L’aubergiste, relevant son regard vers la huche de sa taverne, où Gorog se trouvait, lança un bref soupir accablé d’en voir un second arriver. Et après un instant d’une profonde réflexion, qui se fit marquer par une tempe trépignante et un regard vide, il répondit :
« Bon. Bon. Bon, bon, bon. Mais allez pas vous plaindre du fumet des porcelets. Et puis j’espère bien que vous avez de quoi payer ! »
Gorog, enjoué à l’idée de pouvoir enfin pinter, ne se souciait pas de l’odeur ordurière de quelques cochonnets. S’exclamant tout en tirant Broginn par le col pour l’emmener sitôt vers la porte du jardinet à porcs, il prit bien soin de ne laisser aucun doute au tenancier :
« Nous sommes nains de Mertar. Vous devriez savoir que les Mertariens paient toujours leurs dettes ! »
En l’occurrence, Gorog avait plutôt tendance à les oublier. Volontairement. Et à faire en sorte de ne plus jamais croiser son débiteur. Ce pauvre bougre n’aurait pas une seule des piécettes trébuchantes de sa bourse rebondie, d’autant qu’il ignorait leurs noms, tant que leur infamie. Cela parut plaire au propriétaire, puisque l’instant d’après, furent installés parmi les verrats gras, une petite table ronde et deux beaux tabourets, où ils se hissèrent pour immerger enfin leur gosier assoiffés et leur barbe tressée de la blonde bière à la mousse ambrée.

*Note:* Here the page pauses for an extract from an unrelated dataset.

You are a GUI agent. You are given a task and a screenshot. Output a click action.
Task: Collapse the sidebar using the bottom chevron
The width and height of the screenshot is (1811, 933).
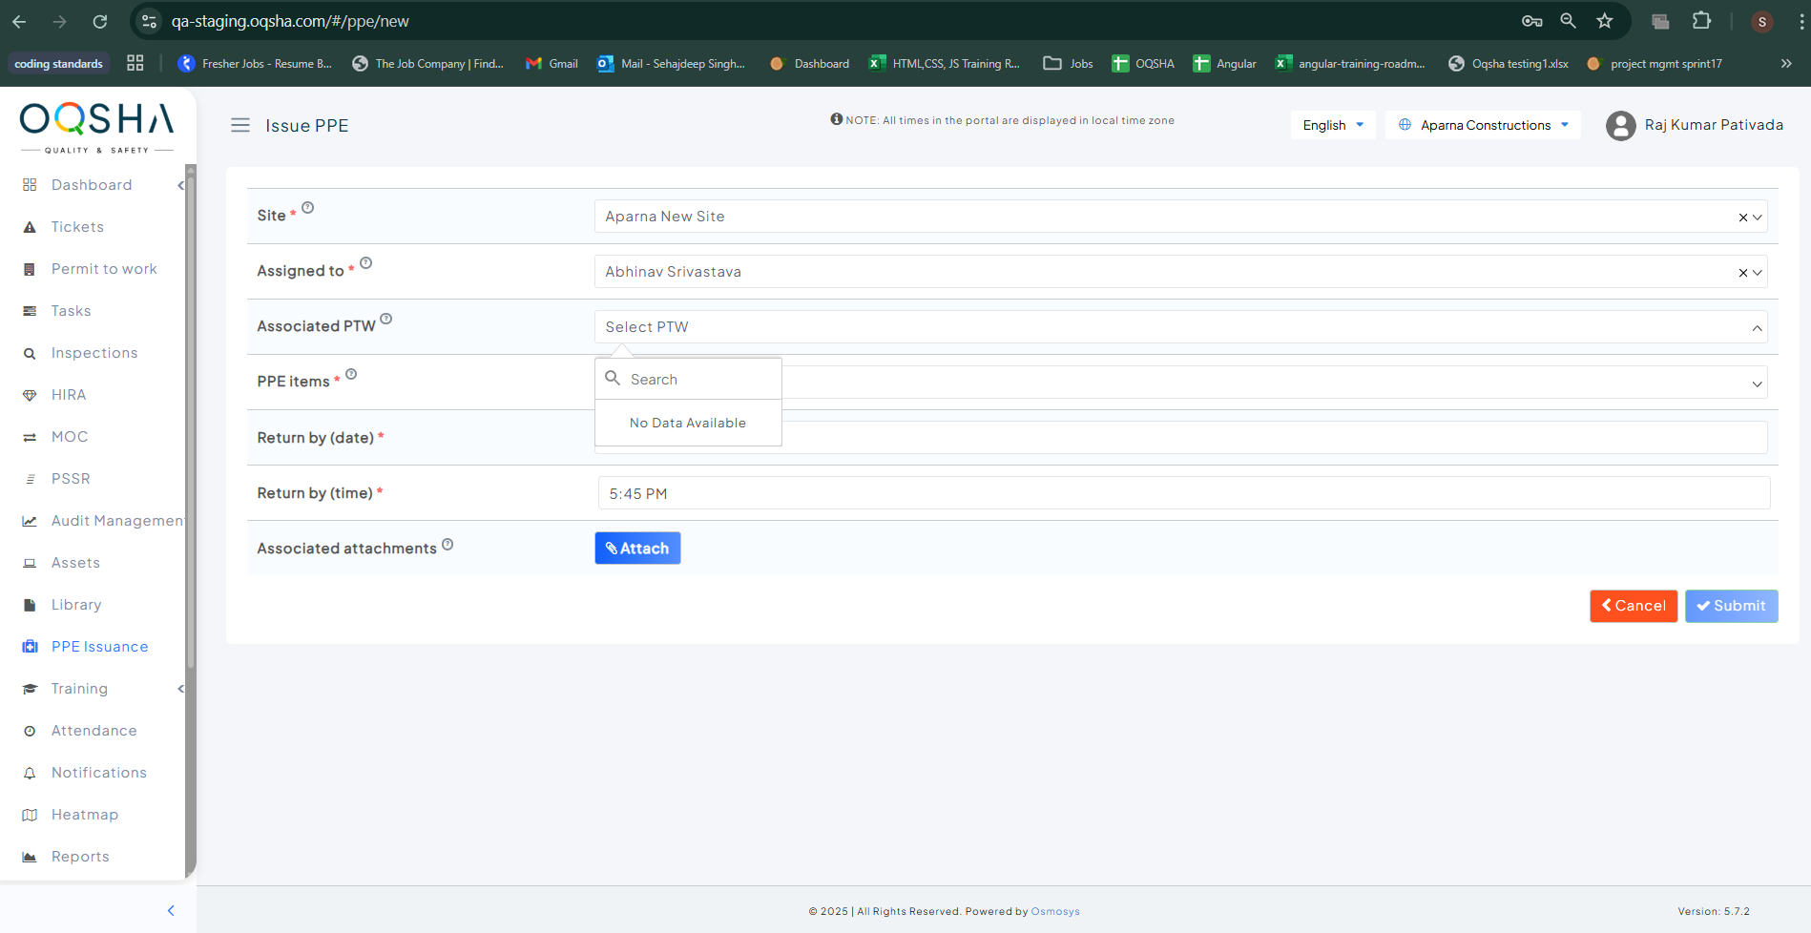coord(171,910)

Ainsi placés, au milieu de charcutaille sur pattes, deux nains puants au cul aussi nu qu’un bébé, et au râble plus crade qu’un vieux macchabée se mirent à pinter, à boire, à s’abreuver, à s’enivrer, à s’imbiber, à picoler, à pomper, avaler, absorber, ingurgiter et sucer tous les tonnelets de bière que le tavernier daigna amener.
[HJ : Jacquemart]
_________________ Gorog, nain.
Le nez, c'est l'idiot du visage.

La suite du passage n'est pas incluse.